==== PASSAGE TO READ ====

Advancing Egocentric Video Question Answering with Multimodal Large Language Models
This work addresses challenges in egocentric video understanding for AI systems, but it is incremental as it focuses on benchmarking and improving existing methods on a new dataset.
This paper tackled the problem of Egocentric Video Question Answering by evaluating Multimodal Large Language Models on a refined dataset, achieving new state-of-the-art performance with fine-tuned models, such as up to +2.6% ROUGE/METEOR for OpenQA and +13% accuracy for CloseQA.

==== ENTRIES SHOWN ====

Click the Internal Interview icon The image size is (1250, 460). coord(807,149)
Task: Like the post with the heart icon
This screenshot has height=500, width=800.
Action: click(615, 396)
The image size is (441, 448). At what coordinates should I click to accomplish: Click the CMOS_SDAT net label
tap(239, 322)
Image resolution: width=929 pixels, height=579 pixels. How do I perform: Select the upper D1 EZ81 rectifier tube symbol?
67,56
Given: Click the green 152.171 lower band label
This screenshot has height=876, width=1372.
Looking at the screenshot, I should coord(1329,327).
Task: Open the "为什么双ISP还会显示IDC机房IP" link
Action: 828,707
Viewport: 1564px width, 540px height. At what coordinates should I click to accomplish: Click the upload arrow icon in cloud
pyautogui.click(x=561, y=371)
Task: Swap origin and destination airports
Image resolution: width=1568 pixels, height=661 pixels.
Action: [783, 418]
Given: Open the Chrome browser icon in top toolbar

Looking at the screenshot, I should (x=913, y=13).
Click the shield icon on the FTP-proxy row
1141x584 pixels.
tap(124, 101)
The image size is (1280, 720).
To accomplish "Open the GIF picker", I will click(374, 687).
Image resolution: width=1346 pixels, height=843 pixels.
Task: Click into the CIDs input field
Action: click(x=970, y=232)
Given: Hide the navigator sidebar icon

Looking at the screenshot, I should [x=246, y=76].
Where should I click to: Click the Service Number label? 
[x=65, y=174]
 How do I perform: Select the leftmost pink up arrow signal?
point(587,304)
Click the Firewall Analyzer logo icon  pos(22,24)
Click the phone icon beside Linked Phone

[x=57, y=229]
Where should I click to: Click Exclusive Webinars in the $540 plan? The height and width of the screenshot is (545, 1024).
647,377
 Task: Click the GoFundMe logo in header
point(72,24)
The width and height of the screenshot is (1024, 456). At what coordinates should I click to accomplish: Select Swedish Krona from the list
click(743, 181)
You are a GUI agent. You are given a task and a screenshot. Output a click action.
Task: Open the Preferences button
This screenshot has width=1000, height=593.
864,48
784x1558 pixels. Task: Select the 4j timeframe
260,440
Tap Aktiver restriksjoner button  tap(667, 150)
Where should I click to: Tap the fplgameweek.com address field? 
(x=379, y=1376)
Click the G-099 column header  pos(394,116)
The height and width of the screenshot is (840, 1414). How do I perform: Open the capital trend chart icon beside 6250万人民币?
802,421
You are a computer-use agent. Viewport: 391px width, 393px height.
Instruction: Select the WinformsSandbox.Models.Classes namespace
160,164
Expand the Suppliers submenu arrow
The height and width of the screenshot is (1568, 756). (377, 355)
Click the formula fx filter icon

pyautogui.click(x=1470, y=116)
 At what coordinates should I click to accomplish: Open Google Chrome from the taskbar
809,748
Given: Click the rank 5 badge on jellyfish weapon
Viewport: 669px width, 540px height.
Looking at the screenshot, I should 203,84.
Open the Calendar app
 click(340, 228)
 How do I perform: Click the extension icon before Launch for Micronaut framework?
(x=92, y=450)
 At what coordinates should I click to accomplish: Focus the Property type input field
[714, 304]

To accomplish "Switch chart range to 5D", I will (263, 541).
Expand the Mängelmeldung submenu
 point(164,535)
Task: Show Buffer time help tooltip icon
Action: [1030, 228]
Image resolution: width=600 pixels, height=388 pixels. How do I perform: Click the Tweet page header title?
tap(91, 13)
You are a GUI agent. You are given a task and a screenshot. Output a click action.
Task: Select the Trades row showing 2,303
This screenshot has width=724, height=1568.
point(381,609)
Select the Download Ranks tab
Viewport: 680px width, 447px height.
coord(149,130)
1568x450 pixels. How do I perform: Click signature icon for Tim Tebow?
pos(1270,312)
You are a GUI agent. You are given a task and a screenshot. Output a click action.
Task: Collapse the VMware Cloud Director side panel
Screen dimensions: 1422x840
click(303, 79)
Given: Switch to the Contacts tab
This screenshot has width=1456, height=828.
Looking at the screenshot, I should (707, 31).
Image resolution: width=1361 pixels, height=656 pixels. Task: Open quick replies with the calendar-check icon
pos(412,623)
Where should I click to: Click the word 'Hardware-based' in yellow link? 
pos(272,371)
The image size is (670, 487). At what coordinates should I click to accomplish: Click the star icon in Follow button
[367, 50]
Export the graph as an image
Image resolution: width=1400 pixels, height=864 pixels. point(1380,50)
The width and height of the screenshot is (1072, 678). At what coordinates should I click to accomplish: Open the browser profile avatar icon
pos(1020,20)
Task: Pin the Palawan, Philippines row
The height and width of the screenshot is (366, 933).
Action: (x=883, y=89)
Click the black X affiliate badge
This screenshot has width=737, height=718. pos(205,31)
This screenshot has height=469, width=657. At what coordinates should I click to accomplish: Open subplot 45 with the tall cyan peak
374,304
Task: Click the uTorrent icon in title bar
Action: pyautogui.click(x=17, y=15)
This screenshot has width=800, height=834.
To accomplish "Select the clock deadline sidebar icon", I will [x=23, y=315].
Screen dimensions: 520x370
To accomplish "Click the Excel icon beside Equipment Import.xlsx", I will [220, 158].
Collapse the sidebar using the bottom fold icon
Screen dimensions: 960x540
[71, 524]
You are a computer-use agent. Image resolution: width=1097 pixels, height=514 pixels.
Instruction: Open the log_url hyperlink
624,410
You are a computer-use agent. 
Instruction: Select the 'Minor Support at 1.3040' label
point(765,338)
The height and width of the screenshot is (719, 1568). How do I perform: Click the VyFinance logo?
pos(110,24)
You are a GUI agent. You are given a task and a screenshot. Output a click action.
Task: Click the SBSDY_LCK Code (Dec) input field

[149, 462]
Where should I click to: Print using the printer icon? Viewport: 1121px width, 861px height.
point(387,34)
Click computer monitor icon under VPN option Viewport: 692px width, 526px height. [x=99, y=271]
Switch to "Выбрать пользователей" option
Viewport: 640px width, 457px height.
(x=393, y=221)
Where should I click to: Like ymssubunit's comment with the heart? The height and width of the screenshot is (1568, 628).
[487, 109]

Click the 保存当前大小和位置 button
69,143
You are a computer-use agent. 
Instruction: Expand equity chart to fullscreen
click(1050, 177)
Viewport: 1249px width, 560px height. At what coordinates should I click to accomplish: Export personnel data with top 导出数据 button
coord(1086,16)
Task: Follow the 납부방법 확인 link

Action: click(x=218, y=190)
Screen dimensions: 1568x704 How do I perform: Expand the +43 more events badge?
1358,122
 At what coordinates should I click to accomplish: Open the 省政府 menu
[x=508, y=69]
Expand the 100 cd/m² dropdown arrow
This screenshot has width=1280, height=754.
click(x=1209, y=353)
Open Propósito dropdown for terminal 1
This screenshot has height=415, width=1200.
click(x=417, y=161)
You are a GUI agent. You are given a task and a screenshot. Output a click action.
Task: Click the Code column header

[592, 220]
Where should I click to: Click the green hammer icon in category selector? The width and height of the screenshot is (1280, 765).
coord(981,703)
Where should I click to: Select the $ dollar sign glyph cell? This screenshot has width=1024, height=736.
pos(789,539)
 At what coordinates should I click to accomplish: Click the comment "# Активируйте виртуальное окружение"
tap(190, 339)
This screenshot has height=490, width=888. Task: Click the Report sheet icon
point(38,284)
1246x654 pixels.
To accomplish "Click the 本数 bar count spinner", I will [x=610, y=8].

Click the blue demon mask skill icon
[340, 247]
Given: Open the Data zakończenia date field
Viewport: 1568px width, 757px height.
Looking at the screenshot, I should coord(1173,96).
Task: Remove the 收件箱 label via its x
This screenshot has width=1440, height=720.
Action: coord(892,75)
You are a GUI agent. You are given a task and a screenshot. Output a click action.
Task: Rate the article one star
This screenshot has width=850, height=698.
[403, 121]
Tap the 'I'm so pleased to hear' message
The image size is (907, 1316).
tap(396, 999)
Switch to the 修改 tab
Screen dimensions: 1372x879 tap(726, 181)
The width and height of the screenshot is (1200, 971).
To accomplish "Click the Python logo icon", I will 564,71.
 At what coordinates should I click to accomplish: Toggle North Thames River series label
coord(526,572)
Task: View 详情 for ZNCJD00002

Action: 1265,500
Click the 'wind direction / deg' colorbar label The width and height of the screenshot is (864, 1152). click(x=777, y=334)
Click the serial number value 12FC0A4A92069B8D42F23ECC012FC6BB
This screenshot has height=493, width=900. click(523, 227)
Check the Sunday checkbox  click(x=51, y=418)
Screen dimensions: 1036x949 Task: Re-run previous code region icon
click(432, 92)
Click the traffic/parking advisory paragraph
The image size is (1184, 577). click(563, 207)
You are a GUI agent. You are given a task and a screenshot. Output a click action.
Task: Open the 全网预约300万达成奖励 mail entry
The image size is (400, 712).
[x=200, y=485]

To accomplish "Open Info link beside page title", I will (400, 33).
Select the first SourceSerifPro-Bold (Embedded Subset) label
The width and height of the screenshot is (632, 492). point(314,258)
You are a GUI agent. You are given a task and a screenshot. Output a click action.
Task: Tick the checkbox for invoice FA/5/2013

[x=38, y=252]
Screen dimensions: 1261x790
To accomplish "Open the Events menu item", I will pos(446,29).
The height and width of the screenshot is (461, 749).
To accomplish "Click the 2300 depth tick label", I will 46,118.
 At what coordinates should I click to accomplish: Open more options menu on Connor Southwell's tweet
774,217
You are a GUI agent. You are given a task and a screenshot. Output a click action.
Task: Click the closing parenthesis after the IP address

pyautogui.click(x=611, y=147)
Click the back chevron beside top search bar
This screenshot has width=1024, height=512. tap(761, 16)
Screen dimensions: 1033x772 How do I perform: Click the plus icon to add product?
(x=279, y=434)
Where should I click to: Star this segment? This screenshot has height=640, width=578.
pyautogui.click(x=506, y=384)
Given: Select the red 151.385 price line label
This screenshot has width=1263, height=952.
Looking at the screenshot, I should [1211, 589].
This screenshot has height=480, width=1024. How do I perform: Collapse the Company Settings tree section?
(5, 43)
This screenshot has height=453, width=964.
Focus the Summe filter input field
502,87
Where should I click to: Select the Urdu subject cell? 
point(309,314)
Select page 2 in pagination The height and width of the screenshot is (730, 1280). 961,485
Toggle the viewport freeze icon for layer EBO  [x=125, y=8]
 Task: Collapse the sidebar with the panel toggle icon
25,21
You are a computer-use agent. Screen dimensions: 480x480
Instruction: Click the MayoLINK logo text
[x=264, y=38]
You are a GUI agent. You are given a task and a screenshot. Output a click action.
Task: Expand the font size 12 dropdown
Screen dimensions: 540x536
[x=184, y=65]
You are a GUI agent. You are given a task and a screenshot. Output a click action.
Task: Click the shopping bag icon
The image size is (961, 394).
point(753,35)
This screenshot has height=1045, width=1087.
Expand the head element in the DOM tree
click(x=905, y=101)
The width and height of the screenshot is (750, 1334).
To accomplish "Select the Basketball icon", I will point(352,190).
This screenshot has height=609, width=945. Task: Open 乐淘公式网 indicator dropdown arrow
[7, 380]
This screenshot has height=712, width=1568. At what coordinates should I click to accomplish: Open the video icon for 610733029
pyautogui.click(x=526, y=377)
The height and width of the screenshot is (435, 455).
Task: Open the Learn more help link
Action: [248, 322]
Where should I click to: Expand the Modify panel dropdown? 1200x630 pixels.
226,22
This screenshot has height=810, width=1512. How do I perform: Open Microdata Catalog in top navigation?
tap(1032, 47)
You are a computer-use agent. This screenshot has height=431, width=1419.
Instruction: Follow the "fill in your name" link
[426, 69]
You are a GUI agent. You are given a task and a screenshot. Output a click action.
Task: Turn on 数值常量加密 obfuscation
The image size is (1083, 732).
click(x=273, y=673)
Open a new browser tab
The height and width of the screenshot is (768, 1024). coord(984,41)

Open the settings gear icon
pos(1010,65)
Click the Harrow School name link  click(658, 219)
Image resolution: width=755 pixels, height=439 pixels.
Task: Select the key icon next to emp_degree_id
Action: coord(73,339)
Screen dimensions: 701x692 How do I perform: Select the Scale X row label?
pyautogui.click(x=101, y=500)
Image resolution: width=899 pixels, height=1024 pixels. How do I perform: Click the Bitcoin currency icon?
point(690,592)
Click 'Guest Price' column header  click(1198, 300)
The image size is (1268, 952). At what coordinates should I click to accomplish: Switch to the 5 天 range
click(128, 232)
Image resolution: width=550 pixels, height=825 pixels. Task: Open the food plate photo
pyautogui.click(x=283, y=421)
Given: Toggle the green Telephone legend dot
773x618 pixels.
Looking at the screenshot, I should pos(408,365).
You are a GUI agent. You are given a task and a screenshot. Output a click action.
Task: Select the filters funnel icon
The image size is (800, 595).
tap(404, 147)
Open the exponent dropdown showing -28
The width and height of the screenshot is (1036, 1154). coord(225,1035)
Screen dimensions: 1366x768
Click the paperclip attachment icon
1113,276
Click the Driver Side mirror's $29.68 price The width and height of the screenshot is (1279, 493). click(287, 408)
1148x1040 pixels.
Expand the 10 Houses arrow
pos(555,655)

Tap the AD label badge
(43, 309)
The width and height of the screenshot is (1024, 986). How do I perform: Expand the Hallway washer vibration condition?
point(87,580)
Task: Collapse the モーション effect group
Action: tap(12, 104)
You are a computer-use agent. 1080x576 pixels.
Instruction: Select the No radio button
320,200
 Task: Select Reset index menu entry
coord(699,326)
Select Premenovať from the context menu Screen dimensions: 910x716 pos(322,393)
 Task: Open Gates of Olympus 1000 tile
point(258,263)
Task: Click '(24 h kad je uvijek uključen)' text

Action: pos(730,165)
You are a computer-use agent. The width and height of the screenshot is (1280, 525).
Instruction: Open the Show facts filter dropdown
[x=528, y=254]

====

### REQUIRED ACTION 1
In the summary on egocentric video question answering, why is the work described as incremental?
### REQUIRED ACTION 2
Pick up the summary on egocentric video question answering after its final sentence and extend it by a few sentences in the same technical register.

### TASK RESULT 1
The summary calls the work incremental because it focuses on benchmarking and improving existing methods on a new dataset.

### TASK RESULT 2
Egocentric Video Question Answering (QA) requires models to handle long-horizon temporal reasoning, first-person perspectives, and specialized challenges like frequent camera movement. This paper systematically evaluates both proprietary and open-source Multimodal Large Language Models (MLLMs) on QaEgo4Dv2 - a refined dataset of egocentric videos derived from QaEgo4D. Four popular MLLMs (GPT-4o, Gemini-1.5-Pro, Video-LLaVa-7B and Qwen2-VL-7B-Instruct) are assessed using zero-shot and fine-tuned approaches for both OpenQA and CloseQA settings. We introduce QaEgo4Dv2 to mitigate annotation noise in QaEgo4D, enabling more reliable comparison. Our results show that fine-tuned Video-LLaVa-7B and Qwen2-VL-7B-Instruct achieve new state-of-the-art performance, surpassing previous benchmarks by up to +2.6% ROUGE/METEOR (for OpenQA) and +13% accuracy (for CloseQA). We also present a thorough error analysis, indicating the model's difficulty in spatial reasoning and fine-grained object recognition - key areas for future improvement.